3. The code above results in multiple lists in a hashmap so it can be accessed by index and then each filter can be joined with a pipe separator required by dotnet test filter option.

$filter = $testFilters[$agentNumber-1] -join "|"

4. As per the documentation for Azure Pipelines variables can be defined easily.

echo "##vso[task.setvariable variable=agentTestFilter]$filter"

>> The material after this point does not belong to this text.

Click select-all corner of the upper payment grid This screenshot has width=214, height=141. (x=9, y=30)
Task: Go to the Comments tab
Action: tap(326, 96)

The whole PowerShell script with parameters ends up like this:

param (    
    [Parameter(Mandatory=$true)][int]$agentNumber,
    [Parameter(Mandatory=$true)][int]$agents,
    [Parameter(Mandatory=$true)][string]$filterProperty = "Name"
)

function splitTests($tests, [int]$agents, $filterProperty) {

    if($null -eq $tests) {

        throw "There are no tests to split"
    }

    $testFilters = @{}
    $count = 0

    0..($agents-1) | ForEach-Object {
        $testFilters[$_] = New-Object System.Collections.ArrayList
    }
   
    $tests | ForEach-Object {      
        $item=$_.ToString().Trim()
        $filter = "$filterProperty=$item"
        [void]$testFilters[$count % $agents].Add($filter);
        $count++
    }
    
    return $testFilters
}

$dotnetExe = Get-Command 'dotnet' -ErrorAction Stop
$Configuration = 'Release'

$testList = & $dotnetExe test --configuration $Configuration --no-build --list-tests | Select-String -Pattern Given
$testFilters = splitTests -tests $testList -agents $agents -filterProperty $filterProperty
$filter = $testFilters[$agentNumber-1] -join "|"
echo "##vso[task.setvariable variable=agentTestFilter]$filter"

Azure Pipeline YAML

In the previous article I used multiple jobs but for this version I am going to use a single job that builds the tests, runs the PowerShell script defined above, I’ve called the script ‘split-tests.ps1’, and then execute the filtered tests on the given agent.

trigger:
  - master

variables:
  buildConfiguration: Release
  uiTestFolder: 'uitests'

jobs:
- job: RunTests
  displayName: Build and Run UI Tests
  pool:
    vmImage: ubuntu-latest
  strategy:
    parallel: 5
  variables:
      siteName: mytest-app
      baseSiteUrl: 'https://$(siteName).azurewebsites.net/'
  steps:
  - task: DotNetCoreCLI@2
    displayName: Restore Packages
    inputs:
      command: 'restore'
      projects: 'mytests/*.csproj'
  - task: DotNetCoreCLI@2
    displayName: Build Tests
    inputs:
      command: 'build'
      projects: '**/mytests.csproj'
      arguments: '--configuration $(buildConfiguration)'
  - task: FileTransform@2
    displayName: Configure Test Run
    inputs:
      folderPath: '$(Build.SourcesDirectory)'
      xmlTransformationRules: ''
      jsonTargetFiles: '**/*settings.json'
  - task: PowerShell@2
    displayName: Check File Substitution
    inputs:
      targetType: 'inline'
      script: 'Get-Content -Path $(Build.SourcesDirectory)/**/testsettings.json'
      pwsh: true
  - task:  PowerShell@2
    displayName: Split UI Tests
    inputs:
     filePath: 'split-tests.ps1'
     workingDirectory: $(Build.SourcesDirectory)
     arguments: '-agentNumber $(System.JobPositionInPhase) -agents 5 -filterProperty "Name"'
     pwsh: true
  - task: DotNetCoreCLI@2
    displayName: Run UI Tests
    inputs:
      command: 'test'
      projects: '**/*tests.csproj'
      arguments: '--configuration $(buildConfiguration) --no-build --filter $(agentTestFilter)'

So the results in the Azure DevOps UI show each of the jobs and seemed to run quite quickly.

Conclusion

The tests running on ubuntu and split by PowerShell seemed to be significantly faster than using the VSTest task on Windows even though there are very few tests.

This has been a fun to workout how to run C# UI tests using Azure Pipelines across multiple agents and trying different techniques. I hope that this is useful for others writing Azure Pipelines for their UI tests.